Interessierte Darsteller werden gebeten, sich mit der Staatsbad GmbH oder dem Rakoczy-Förderverein in Verbindung zu setzen. Dieses Jahr wird Peter Heil auf dem Fest fehlen.
Die Rolle des Peter Heil sei sehr aufwendig gewesen, weil es dazu gehört, für den Festzug Freiwillige für die Bürgerwehr und Marketenderinnen zu organisieren und außerdem Honigbrote vorzubereiten, die beim Umzug an die Zuschauer verteilt werden. „Die Rolle soll jetzt ein jüngerer machen“, so Kessler.
Maßgeschneiderte Zaren-Uniform
Zur Vorbereitung auf die neue Rolle braucht es nicht nur den akkurat am Original orientierten Bart.
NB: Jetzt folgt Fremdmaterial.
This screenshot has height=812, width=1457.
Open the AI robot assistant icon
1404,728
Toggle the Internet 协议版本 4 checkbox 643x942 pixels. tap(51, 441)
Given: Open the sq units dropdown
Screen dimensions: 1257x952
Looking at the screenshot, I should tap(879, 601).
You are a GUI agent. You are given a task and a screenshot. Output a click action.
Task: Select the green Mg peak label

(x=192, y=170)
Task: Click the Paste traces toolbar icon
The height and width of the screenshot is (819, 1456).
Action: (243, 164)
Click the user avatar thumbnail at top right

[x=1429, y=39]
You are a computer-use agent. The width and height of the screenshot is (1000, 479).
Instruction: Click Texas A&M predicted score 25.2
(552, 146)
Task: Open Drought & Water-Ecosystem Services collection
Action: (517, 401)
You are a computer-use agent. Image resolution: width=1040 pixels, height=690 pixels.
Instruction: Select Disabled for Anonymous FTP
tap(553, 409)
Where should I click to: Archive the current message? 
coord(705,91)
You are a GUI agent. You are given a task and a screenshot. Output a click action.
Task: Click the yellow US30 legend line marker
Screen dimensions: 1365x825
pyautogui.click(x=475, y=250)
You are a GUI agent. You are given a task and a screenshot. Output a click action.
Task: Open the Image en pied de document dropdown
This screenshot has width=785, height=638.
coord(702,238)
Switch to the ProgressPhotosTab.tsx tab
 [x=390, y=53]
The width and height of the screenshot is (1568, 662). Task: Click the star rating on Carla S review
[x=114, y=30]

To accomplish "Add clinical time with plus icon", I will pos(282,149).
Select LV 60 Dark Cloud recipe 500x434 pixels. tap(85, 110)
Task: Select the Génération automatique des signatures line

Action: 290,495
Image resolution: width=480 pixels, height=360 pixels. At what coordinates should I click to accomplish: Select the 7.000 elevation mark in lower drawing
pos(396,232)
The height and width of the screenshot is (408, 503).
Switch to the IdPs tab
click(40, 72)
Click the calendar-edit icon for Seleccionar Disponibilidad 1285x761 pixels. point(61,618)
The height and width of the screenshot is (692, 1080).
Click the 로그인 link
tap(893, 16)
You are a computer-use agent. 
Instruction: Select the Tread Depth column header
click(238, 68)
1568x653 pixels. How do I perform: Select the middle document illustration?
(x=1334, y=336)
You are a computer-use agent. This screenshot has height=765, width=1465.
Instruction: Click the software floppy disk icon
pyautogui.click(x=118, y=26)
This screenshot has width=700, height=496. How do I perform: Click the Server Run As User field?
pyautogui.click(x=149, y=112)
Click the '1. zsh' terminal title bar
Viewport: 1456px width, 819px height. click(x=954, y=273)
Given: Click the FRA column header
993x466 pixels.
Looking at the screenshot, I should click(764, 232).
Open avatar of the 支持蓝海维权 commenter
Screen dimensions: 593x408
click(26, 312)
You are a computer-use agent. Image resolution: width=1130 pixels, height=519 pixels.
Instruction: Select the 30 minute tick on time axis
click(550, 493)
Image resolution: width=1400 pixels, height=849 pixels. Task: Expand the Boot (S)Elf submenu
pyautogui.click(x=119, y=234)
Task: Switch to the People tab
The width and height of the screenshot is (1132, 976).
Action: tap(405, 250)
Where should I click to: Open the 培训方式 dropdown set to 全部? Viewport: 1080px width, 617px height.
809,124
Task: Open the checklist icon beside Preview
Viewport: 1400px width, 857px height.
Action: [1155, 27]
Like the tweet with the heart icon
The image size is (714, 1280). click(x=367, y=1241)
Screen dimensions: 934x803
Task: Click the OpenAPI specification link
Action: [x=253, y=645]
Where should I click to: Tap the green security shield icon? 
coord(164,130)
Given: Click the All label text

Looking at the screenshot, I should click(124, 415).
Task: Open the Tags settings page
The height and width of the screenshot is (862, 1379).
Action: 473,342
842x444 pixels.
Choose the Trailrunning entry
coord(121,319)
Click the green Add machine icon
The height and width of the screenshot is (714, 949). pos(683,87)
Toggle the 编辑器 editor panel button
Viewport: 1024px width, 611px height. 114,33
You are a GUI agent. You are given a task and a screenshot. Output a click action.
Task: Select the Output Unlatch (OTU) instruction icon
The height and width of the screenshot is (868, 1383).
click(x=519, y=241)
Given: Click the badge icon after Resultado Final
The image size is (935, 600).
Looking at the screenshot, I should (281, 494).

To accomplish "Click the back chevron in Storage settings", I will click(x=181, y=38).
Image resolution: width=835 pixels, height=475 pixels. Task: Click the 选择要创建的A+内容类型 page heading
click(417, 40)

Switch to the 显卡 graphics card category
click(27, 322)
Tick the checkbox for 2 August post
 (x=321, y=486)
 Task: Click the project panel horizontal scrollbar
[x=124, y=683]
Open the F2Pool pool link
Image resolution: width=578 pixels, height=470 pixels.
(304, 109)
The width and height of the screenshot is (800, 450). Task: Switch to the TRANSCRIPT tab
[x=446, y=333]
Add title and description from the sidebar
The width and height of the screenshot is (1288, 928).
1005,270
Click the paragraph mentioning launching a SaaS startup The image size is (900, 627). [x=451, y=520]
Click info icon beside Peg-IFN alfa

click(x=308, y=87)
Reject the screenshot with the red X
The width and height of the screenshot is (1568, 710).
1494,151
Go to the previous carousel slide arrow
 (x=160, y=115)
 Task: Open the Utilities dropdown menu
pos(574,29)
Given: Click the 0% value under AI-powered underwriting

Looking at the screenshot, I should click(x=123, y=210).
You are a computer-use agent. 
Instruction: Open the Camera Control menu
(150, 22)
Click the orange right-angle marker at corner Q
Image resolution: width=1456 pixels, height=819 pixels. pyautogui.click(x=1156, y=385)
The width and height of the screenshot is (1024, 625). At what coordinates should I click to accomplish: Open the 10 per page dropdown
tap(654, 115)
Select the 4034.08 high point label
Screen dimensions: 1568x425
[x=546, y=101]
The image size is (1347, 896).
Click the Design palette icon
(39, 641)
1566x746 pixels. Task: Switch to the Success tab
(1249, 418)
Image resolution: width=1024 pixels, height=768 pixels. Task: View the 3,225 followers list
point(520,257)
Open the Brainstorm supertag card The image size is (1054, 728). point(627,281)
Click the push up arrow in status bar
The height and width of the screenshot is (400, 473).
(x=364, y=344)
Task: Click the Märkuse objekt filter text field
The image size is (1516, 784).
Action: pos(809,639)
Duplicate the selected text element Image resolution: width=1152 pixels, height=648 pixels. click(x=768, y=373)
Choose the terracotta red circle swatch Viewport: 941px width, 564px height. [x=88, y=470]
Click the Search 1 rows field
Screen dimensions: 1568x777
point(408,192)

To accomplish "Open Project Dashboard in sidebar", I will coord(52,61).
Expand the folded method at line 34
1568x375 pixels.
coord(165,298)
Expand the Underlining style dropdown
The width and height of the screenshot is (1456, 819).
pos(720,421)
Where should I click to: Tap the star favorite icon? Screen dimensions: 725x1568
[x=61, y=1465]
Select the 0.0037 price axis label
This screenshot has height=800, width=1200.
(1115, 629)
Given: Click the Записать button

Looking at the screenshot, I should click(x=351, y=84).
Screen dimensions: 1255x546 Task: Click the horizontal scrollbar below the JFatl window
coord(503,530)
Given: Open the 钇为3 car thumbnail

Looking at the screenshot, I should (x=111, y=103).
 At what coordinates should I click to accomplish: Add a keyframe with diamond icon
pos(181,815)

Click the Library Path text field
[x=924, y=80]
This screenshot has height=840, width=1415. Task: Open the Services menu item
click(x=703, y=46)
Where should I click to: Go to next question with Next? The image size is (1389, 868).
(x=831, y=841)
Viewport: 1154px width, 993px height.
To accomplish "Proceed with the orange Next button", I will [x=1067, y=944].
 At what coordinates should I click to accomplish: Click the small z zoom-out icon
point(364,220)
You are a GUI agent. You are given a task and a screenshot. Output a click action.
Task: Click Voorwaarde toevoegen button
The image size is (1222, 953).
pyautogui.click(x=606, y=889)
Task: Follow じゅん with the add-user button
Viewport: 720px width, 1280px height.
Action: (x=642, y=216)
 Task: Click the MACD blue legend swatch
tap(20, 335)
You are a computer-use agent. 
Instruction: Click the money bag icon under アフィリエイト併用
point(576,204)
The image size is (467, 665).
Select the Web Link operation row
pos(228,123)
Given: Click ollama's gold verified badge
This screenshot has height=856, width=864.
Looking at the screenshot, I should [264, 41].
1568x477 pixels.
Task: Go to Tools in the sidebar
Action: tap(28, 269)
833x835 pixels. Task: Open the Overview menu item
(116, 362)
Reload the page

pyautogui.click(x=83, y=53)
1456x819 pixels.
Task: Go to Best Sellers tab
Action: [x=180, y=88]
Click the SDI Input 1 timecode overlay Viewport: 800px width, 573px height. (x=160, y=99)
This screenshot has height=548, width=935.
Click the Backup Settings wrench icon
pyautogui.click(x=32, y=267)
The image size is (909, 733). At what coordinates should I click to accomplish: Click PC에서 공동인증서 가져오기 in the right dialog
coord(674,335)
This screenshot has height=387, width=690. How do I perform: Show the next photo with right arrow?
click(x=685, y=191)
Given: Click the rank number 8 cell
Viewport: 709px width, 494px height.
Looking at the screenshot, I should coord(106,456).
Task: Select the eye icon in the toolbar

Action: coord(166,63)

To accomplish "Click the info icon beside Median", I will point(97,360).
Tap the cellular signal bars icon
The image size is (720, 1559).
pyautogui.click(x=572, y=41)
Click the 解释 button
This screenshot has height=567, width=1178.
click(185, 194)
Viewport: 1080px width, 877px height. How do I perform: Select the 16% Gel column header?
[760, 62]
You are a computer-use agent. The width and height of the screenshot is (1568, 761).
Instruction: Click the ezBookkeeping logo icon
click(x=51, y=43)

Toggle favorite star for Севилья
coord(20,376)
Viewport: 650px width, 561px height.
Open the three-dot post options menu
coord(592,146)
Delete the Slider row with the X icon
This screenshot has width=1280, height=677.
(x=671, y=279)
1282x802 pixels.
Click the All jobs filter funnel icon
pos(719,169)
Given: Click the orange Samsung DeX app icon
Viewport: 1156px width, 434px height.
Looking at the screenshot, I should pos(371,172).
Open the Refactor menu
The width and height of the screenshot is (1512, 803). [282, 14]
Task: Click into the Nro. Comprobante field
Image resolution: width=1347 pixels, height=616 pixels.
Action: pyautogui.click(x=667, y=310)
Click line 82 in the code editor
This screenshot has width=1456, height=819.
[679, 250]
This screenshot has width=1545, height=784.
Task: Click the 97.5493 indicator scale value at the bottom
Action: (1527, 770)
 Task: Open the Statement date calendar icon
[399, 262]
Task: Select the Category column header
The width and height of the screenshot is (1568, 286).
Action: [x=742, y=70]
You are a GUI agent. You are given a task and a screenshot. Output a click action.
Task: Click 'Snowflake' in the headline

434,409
Kessler hat sich historisch belesen, um Fragen der Festbesucher etwa bei der Autogrammstunde beantworten zu können. Es gab ein Schauspiel Coaching und am wichtigsten: eine neue Uniform , die der Förderverein finanziert hat. Die seines Vorgängers hat ihm in Bezug auf die Kleidergröße nicht gepasst.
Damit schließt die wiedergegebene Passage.